# Fragmento
--
Conferencia sobre políticas culturales
Julio Cortázar
Hablar de los
problemas de la cultura es en sí mismo un problema cultural, con todos los
riesgos que supone estar situado en el interior del terreno que se busca
conocer. No siendo un antropólogo cultural sino un escritor de ficciones, lo
que alcanzo a vislumbrar en este campo está teñido de literatura y acaso
sólo sea literatura; si de todos modos me interrogo sobre la
cuestión, lo hago porque soy un escritor latinoamericano y eso supone, cuando se
lo es honestamente, pensar y actuar en un contexto donde realidad geopolítica y
ficción literaria mezclan cada vez más sus aguas. Felizmente, creo, porque al
hablar de cultura desde una de las dos orillas no me parece que conduzca a nada
que no sea abstracto e inoperante.
Aclaración
sobre lo que precede: Desde hace un cuarto de siglo, los escritores
latinoamericanos leídos apasionadamente por un número de lectores que no cesa
de multiplicarse, han sido o son aquellos para quienes la literatura constituye
una de las tentativas de hacer frente a la cuestión de la identidad cultural de
sus pueblos y contribuir con las armas de la invención y la imaginación a
volverla más honda y más completa. Es cosa sabida que una gran mayoría de
lectores latinoamericanos , al "descubrir" por fin a sus propios
autores, ha dado un paso adelante en el descubrimiento de su propia identidad
cultural. Las literaturas foráneas, módulos y ejemplos en la primera mitad del
siglo - que hasta en eso era un siglo colonial- comparten hoy un vasto espectro
de lecturas en el que han cesado de ser el color dominante. Y si la calidad
literaria requerida para ese ajuste ha sido innegablemente muy grande en los
escritores vernáculos, sobran las pruebas de que las calidades ficcionales no
hubieran bastado para mover el fiel de la balanza; el lector latinoamericano,
incierto en cuanto a su identidad profunda y dado con la misma incertidumbre a
todos los vientos de la imitación y los prestigios foráneos, empezó a conocer
hacia los años cincuenta una literatura próxima y por decirlo así personal, en
la que bruscamente se miró como en un espejo que lo llamaba o lo repelía,
buscaba su contacto o lo denunciaba. Porque en esa literatura subyacía no sólo
el trasfondo de lo latinoamericano sino su crítica, la exhumación de lo
olvidado o desconocido, y la indagación de raíces menospreciadas o sustituidas
por influencias exteriores.
Se ve
entonces por qué hablé de la fusión de realidad geopolítica y de ficción
literaria, sin la cual nuestra literatura, hubiera seguido siendo solamente
eso, literatura, vehículo de solaz estético y de cultura desarraigada. Pero a
la hora de seguir buscando los motores operantes en el proceso de la cultura,
el panorama de los escritores se detiene brutalmente frente a barreras que los
antropólogos y los etnólogos conocen mejor que ellos. De este lado de la
barrera - que abarca esencialmente los sectores urbanos, y el del mestizaje en
su conjunto -, el hecho de hacer una literatura que sea al mismo tiempo un
sistema de interrogaciones y respuestas con respecto los valores
nacionales en toda su gama social, política, ética y estética, ha
determinado una creciente toma de conciencia que gravita ya innegablemente en
el proceso histórico de nuestros pueblos, pese a las fuerzas regresivas para
quienes este proceso vale tan sólo como su coro de caza por derecho propio. Y
sin embargo, ¿qué magnitud real puede tener esa toma de conciencia
histórico-cultural cuando se piensa en el inmenso sector indígena y, dentro del
área del mestizaje, el rural? Basta imaginarlo para sentirse totalmente
extrañado en un continente que es el nuestro pero en el cual sólo ocupamos
culturalmente una ínfima parcela, aunque sea la que domina económica y
políticamente y se propone como una totalidad que a nadie engaña.
--
# Información proporcionada
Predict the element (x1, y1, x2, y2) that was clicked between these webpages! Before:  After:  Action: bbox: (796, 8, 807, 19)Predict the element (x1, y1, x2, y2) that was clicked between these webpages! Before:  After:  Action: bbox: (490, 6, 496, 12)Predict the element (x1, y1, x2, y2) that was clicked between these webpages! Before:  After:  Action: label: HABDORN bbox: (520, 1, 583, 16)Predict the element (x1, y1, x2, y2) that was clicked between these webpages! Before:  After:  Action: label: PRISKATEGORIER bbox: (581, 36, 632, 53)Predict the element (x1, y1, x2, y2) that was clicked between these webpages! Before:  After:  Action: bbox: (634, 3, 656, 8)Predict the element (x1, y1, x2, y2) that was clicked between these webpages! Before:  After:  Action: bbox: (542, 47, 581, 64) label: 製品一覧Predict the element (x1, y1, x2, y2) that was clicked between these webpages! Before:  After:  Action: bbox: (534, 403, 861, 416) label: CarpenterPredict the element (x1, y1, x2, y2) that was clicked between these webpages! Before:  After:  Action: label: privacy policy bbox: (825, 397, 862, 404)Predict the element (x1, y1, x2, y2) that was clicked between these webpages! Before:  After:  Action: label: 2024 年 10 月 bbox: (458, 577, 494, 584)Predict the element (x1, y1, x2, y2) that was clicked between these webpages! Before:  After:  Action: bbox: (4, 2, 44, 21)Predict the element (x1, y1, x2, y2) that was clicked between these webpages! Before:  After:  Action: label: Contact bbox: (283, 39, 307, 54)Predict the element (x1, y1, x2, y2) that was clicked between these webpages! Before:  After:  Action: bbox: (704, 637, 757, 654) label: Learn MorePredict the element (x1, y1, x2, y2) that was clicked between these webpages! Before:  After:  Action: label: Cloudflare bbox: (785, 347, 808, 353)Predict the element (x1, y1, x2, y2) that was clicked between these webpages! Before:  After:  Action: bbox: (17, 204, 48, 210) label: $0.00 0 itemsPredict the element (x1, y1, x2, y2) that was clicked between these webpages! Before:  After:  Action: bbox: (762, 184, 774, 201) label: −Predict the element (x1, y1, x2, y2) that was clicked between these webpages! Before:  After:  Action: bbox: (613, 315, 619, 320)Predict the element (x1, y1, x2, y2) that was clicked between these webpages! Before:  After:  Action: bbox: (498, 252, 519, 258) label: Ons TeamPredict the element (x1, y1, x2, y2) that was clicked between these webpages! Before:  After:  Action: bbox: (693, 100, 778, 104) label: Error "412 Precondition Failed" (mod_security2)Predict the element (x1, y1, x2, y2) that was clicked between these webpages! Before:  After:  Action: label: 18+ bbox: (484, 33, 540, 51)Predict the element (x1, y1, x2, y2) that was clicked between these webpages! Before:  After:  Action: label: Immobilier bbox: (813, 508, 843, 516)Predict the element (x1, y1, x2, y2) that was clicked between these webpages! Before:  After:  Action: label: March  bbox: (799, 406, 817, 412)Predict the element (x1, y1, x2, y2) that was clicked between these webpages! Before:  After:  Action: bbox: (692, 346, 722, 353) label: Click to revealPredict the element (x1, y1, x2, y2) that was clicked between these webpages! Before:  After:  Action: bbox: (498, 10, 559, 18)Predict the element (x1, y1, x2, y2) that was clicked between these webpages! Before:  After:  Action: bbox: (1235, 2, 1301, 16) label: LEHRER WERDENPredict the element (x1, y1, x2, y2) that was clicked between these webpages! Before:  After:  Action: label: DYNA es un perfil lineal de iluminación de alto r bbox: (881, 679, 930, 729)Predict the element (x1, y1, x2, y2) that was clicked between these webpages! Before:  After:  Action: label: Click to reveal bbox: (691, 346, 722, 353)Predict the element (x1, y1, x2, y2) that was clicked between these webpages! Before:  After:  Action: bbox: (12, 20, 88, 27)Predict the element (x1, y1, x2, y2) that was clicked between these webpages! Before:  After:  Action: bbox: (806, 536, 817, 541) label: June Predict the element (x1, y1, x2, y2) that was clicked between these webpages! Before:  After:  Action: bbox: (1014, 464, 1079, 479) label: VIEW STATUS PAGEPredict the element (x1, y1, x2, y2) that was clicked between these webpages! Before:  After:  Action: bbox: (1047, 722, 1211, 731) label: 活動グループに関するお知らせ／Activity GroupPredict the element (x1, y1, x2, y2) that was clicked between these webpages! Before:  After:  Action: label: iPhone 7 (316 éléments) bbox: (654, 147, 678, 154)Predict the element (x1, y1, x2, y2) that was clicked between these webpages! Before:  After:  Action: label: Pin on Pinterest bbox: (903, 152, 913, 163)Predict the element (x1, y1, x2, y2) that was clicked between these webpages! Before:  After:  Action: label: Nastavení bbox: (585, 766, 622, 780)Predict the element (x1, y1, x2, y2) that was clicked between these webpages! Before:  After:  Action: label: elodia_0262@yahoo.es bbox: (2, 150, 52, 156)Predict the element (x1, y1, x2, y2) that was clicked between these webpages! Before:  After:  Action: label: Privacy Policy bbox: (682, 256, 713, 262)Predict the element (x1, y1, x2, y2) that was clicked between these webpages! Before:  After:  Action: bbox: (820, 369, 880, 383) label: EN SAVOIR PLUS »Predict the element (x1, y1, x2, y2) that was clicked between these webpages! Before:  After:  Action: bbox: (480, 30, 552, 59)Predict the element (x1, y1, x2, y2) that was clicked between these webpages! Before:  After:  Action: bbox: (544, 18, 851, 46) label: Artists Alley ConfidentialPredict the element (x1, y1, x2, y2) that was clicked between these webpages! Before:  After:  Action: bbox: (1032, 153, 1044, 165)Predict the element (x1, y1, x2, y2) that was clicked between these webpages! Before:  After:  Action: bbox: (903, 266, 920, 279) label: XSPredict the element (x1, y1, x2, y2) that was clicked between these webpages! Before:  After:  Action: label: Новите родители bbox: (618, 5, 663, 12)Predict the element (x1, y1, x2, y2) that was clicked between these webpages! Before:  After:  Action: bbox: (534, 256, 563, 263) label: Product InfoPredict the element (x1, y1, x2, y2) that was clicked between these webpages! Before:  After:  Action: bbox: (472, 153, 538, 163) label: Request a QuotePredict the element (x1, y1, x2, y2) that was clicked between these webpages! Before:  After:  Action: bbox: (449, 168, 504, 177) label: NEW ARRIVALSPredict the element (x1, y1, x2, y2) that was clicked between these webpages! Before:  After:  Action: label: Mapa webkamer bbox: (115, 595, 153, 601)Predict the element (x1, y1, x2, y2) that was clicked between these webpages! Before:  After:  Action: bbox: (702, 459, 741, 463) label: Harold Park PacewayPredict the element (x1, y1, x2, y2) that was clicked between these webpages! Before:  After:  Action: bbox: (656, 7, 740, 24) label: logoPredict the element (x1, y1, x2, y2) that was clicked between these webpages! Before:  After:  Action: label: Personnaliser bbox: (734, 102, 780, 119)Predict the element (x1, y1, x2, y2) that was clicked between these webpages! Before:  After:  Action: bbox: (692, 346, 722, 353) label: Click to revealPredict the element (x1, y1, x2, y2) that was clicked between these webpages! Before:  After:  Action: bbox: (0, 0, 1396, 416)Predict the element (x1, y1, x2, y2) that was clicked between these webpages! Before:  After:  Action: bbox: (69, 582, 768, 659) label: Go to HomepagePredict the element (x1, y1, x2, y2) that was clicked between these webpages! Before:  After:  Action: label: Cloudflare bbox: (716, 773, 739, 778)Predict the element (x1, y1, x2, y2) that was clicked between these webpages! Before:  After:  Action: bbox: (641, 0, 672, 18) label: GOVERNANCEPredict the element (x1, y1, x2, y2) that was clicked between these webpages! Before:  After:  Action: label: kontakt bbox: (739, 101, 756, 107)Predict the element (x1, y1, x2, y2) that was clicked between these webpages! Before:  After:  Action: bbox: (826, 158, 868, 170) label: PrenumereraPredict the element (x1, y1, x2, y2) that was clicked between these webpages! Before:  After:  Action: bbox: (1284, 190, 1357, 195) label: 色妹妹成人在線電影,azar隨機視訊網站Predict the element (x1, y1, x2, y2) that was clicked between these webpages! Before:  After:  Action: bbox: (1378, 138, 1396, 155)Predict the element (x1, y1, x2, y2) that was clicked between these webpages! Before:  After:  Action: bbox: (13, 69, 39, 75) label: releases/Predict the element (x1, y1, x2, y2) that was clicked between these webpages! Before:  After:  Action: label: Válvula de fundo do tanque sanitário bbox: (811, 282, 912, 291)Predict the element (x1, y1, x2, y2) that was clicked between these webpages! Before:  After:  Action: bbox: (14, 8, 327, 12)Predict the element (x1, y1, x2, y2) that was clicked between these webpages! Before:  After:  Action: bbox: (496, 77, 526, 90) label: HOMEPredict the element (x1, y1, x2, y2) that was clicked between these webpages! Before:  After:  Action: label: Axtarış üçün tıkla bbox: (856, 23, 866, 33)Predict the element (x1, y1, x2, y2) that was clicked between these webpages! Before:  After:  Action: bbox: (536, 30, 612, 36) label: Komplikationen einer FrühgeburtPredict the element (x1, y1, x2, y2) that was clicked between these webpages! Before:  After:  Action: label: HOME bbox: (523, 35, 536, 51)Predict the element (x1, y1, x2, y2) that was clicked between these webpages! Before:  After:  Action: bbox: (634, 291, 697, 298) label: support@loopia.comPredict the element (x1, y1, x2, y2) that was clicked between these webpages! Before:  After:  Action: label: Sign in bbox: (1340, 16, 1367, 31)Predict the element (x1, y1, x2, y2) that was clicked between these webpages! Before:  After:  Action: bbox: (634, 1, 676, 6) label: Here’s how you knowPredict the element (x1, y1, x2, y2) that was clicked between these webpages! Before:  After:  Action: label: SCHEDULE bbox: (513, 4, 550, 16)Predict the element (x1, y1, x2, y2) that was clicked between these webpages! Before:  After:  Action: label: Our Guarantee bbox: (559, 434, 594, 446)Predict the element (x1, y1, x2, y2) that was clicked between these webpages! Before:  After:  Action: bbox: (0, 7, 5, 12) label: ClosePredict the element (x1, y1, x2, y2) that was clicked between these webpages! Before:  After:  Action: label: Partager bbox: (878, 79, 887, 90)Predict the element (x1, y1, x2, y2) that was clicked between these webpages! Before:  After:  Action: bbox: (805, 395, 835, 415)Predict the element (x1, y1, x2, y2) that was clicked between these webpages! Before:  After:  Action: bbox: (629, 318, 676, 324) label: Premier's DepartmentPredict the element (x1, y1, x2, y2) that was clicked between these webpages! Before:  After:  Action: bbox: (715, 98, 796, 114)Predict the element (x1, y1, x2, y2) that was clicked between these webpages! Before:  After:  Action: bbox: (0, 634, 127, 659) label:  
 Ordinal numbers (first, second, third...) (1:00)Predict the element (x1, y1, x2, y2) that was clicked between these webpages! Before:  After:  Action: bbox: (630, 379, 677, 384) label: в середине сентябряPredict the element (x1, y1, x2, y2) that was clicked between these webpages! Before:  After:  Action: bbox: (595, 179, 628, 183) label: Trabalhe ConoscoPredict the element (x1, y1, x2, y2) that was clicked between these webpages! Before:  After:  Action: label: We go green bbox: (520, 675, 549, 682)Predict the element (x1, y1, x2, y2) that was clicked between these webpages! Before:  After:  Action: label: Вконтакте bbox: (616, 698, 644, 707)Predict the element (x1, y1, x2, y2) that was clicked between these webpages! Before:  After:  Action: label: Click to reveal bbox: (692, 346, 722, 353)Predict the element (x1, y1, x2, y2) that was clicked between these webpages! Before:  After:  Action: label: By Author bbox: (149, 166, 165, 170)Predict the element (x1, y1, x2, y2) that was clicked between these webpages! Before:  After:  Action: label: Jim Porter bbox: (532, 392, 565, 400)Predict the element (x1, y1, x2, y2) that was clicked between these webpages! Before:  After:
--
# Objetivo 1
Según el fragmento, ¿hacia qué época empezó el lector latinoamericano a conocer una literatura próxima y personal?
# Objetivo 2
Indique si cada afirmación concuerda con el fragmento: (a) Quien habla se presenta como antropólogo cultural. (b) Las literaturas foráneas siguen siendo el color dominante de las lecturas. (c) Los antropólogos y los etnólogos conocen mejor que los escritores ciertas barreras.

# Respuesta 1
Hacia los años cincuenta.

# Respuesta 2
(a) No: «No siendo un antropólogo cultural sino un escritor de ficciones».
(b) No: «en el que han cesado de ser el color dominante».
(c) Sí: «frente a barreras que los antropólogos y los etnólogos conocen mejor que ellos».